その他に洗面所とキッチンでお水とお湯が出ます。
しかし数年前から夏になると、キッチンのお湯だけが出ない怪奇現象が起こるようになりました。
キッチンで洗い物をしようと思い、給湯器のボタンを押し、蛇口をお湯の方向に全開に向けて勢いよくお水を出します。
本来ならばしばらくすると赤いランプがついてお湯がでてくるはずなのですが、しばらくたってもお水のままです。
給湯器の寿命は10年だそうです。この家に住んで15年になる我が家の給湯器もそろそろ寿命なのだろうかと諦めていました。

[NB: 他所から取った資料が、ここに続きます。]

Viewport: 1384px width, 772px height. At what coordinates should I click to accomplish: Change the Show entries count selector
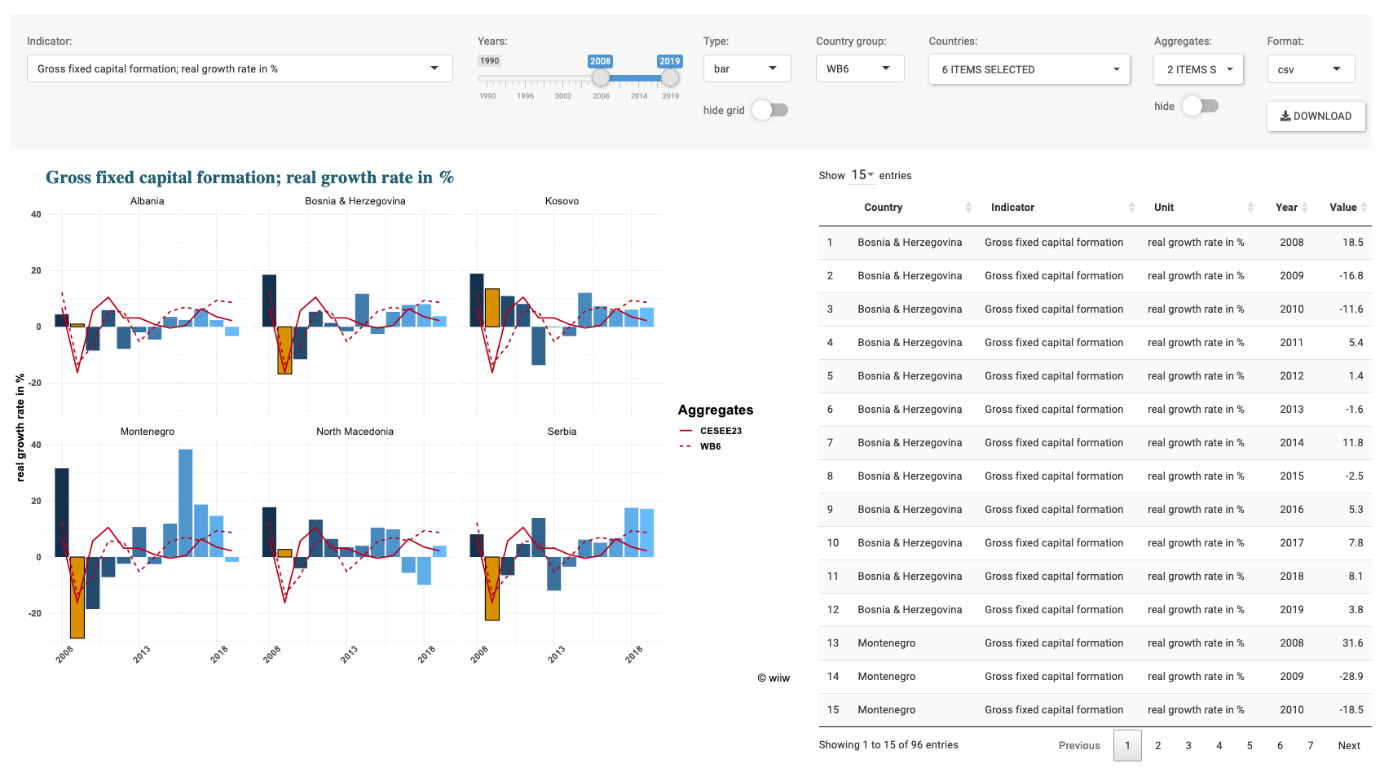click(861, 175)
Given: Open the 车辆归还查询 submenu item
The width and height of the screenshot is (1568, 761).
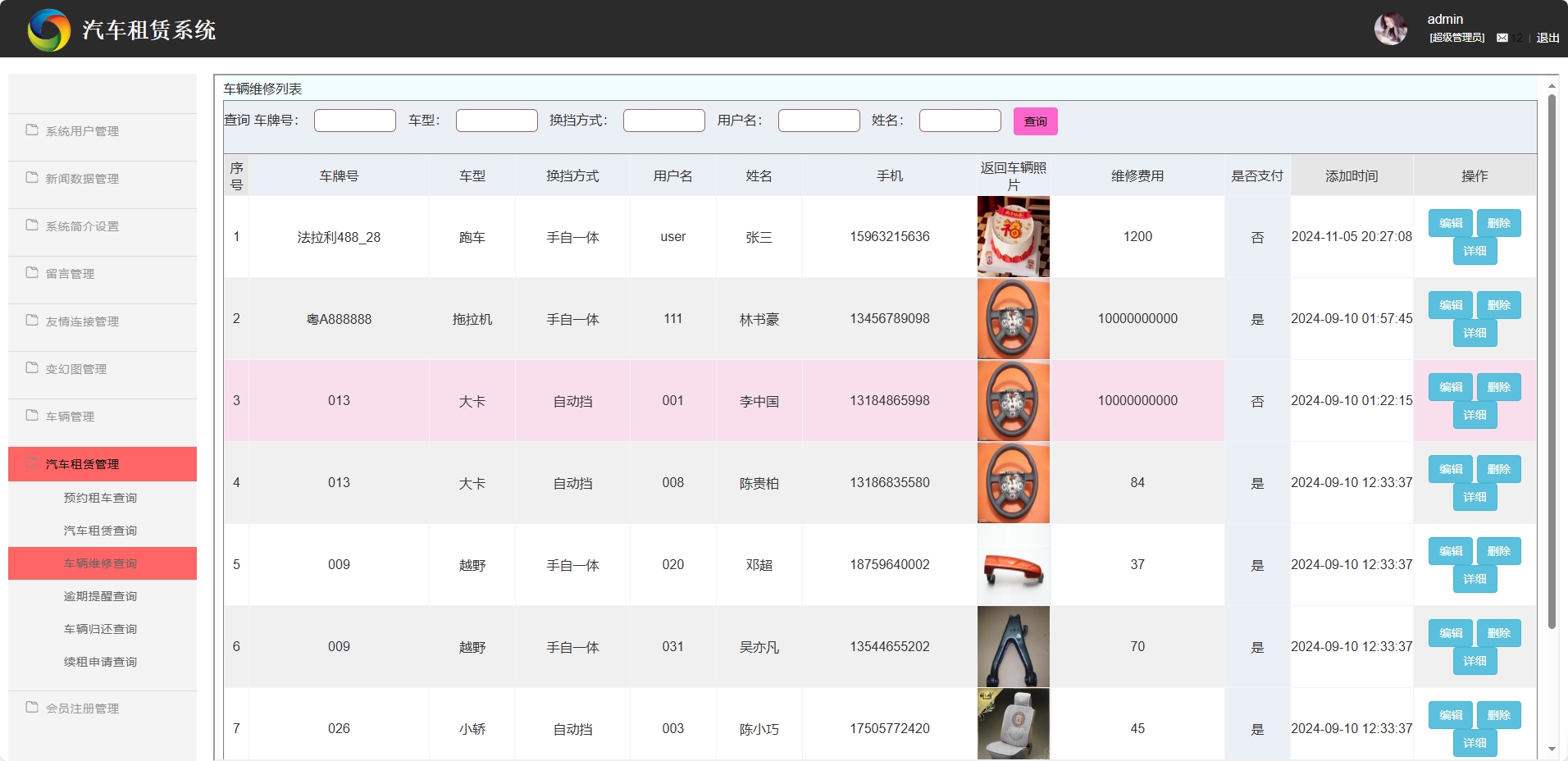Looking at the screenshot, I should point(100,629).
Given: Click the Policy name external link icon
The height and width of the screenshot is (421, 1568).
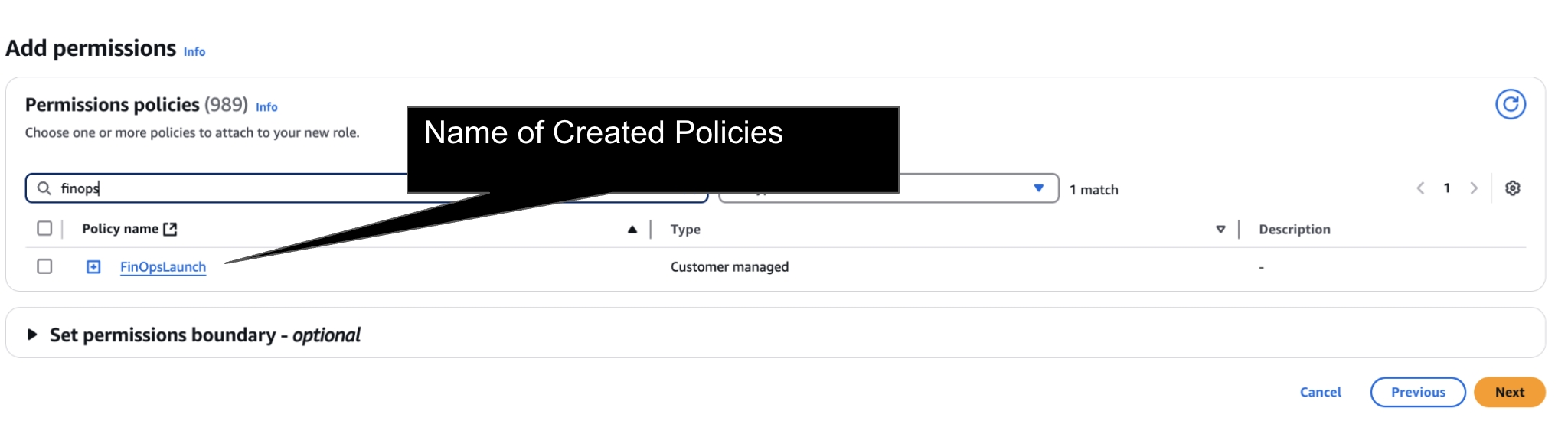Looking at the screenshot, I should coord(170,229).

しかし不思議なことに冬場は毎日お湯が出るのです。冬場の洗い物は手が冷たいので毎日お湯を出してお皿を洗っています。
春がきて夏がきて、夏場はあまりお湯を使わないのですが、ハンバーグなど油汚れがひどい時はさすがにお湯で洗いたいと給湯器のお湯に頼りたくなります。
しかし夏場はなぜかお湯がつかずお水のまま。そんなある日、ガスの点検のお知らせの紙がポストに入っていました。
ガス会社が2年に一度か3年に一度か、忘れた頃に無料で点検にやってきてくれるものです。
ガス会社の方がガス台の火のつき方や元栓のプラグなど故障がないかチェックして、一通り点検が終わった頃に質問してみました。
「うちは夏場になるとお湯がでなくなるんですけど、それって給湯器の寿命なのでしょうか?」
するとその人は「冬場は寒さで凍結してお湯がでなくなるというのはよく聞く話ですが、夏場にお湯がでなくなるというのは初めて聞きました」
そして「ちょっといいですか?」と実際に給湯器のボタンを押し、電源をいれて蛇口をお湯の方に全開に向けて水を出したあと、
水の勢いをみて「これ、水の元栓絞ってます?」と聞かれ、そう言われて思い出しました。

この家に引っ越してきたばかりの頃、テレビ番組で節約をテーマにしたテレビを見て、水道代を節約するには水道の元栓を閉めて、
蛇口を全開にしてもあまり水が出ないようにすると良い、と知りキッチンや洗面所の水道の元栓を閉めたのです。
ガス会社の人は「水の勢いが足りないと、水からお湯に変わらないんです。」と説明し、絞っていた元栓をあけて勢いよく水が出るようにしました。
すると給湯器の電源ランプは赤くともり、お湯が出てきました。
お湯が出ない原因は水の勢いが足りなかったからでした。
しかし同じ水量で冬場はお湯が出るのに夏場にだけお湯が出ない理由は今もわからないままです。